Harassment can include unwelcome sexual advances and any verbal or physical harassment of a sexual nature. However, sexual harassment does not have to be of a sexual nature – it can include any offensive remarks about a person’s sex. For example, it is illegal to harass a woman by making offensive comments about women in general.[1] Both the victim and the harasser can be either a woman or a man, and the victim and harasser can be the same sex. Even simple teasing, offhand comments, or isolated incidents that may not seem very serious, can be illegal especially when they are frequent, severe, create a hostile or offensive work environment or when it results in an adverse employment decision (such as the victim being fired or demoted). The harasser can be the victim’s supervisor, a supervisor in another area, a co-worker, or someone who is not an employee of the employer, such as a client or customer.[2] While many of these concepts may seem obvious to management, it is never wise to assume that the general work force is cognizant of the totality of circumstances that can (and do) give rise to harassment complaints.

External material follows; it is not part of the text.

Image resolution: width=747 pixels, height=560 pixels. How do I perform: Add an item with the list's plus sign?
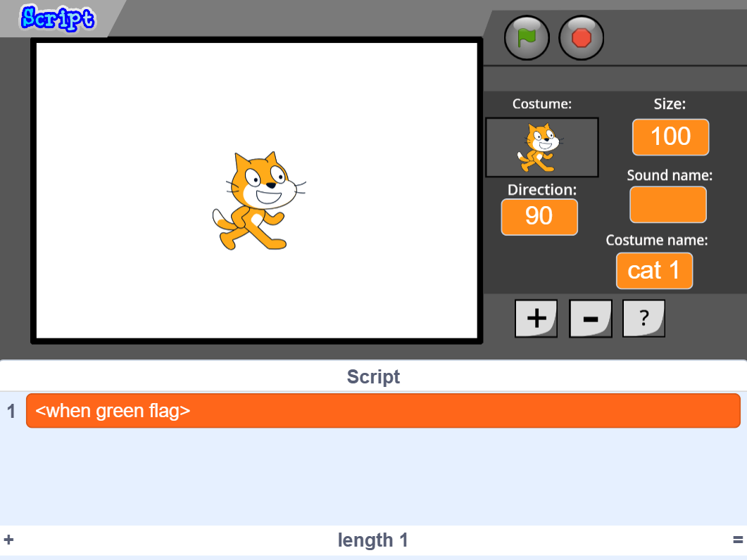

For this reason, as further discussed below, proper employee training is an absolute necessity to protecting your employees from harassment, and your company from related liabilities.

Best Practices

There is no requirement under New York law that employers provide sexual harassment training, which is in contrast to other states like Connecticut that requires all employers with fifty or more employees to provide two hours of sexual harassment training for supervisors within six months of the start of each supervisor’s employment.[3] However, to prevent sexual harassment in the workplace and, as much as possible, mitigate liability for the employer, we recommend the following best practices be embraced and implemented by New York employers.

  • Implement a strong anti-sexual harassment policy and train all employees on its contents.
  • Enforce your policy and hold employees accountable.
  • Promote an inclusive culture in the workplace by fostering an environment of professionalism and respect for personal differences.
  • Foster open communication and early dispute resolution, particularly with respect to establishing a procedure through which employees can report instances of sexual harassment without fear of repercussions from either the harasser or the company in general. This may minimize the chance of misunderstandings escalating into legally actionable problems.
  • Establish neutral and objective criteria to avoid subjective employment decisions based on personal sterotypes or hidden biases.
  • Take advantage of and implement alternative dispute-resolution practices in firm policies and employee contracts.
Recommended Content of Your Policy

At a minimum, an anti-harassment policy should contain the following statements:

  • The employer is committed to maintaining a workplace free from sexual harassment.
  • Sexual harassment is unlawful and subjects the employer to liability.
  • Any possible sexual harassment will be investigated whenever management receives a complaint or otherwise knows of possible sexual harassment occurring.
  • Those who engage in sexual harassment will be subject to disciplinary action.
  • Explain and define sexual harassment, so that employees will know what actions are prohibited.
  • Encourage employees to complain of sexual harassment that they experience or learned was (or may have been) experienced by another employee.
  • Indicate to whom employees can complain about sexual harassment (this should, particularly with smaller employers, include all owners and managers, or otherwise provide open access for employee complaints).
  • Require employees to cooperate with management during any investigation of sexual harassment .
  • Require all supervisory and management staff to report any complaint that they receive, or any harassment that they observe, to a specifically designated point person for intaking such complaints. This is particularly important given that a supervisor’s or manager’s knowledge of sexual harassment may create liability for the employer.[4]
The Faragher-Ellerth Defense

The Faragher-Ellerth defense, outlined by the Supreme Court in the companion cases of Faragher v. City of Boca Raton, 524 U.S. 775 (1998) and Burlington Industries, Inc. v. Ellerth, 24 U.S. 742 (1998), is an affirmative defense employers may use to defend against claims of harassment where:

  • no tangible adverse employment action was taken against the plaintiff (for example, discharge, demotion, or undesirable reassignment);
  • the employer exercised reasonable care to prevent and promptly correct the harassing behavior; and
  • the plaintiff employee unreasonably failed to take advantage of any preventative or corrective opportunities provided by the employer or to otherwise avoid harm (for example, by not taking advantage of reporting procedures outlined in an anti-harassment policy).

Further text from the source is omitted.